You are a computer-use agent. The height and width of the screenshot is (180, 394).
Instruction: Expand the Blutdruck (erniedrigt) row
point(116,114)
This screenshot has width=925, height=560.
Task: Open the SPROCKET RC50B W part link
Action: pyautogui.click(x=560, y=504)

============

◆ WHAT YOU WILL DO
The lines from the one containing "Instruction: Expand the" through the last line of the records are the answer; set them down exactly and add nothing.

◆ TASK SOLUTION
Instruction: Expand the Blutdruck (erniedrigt) row
point(116,114)
This screenshot has width=925, height=560.
Task: Open the SPROCKET RC50B W part link
Action: pyautogui.click(x=560, y=504)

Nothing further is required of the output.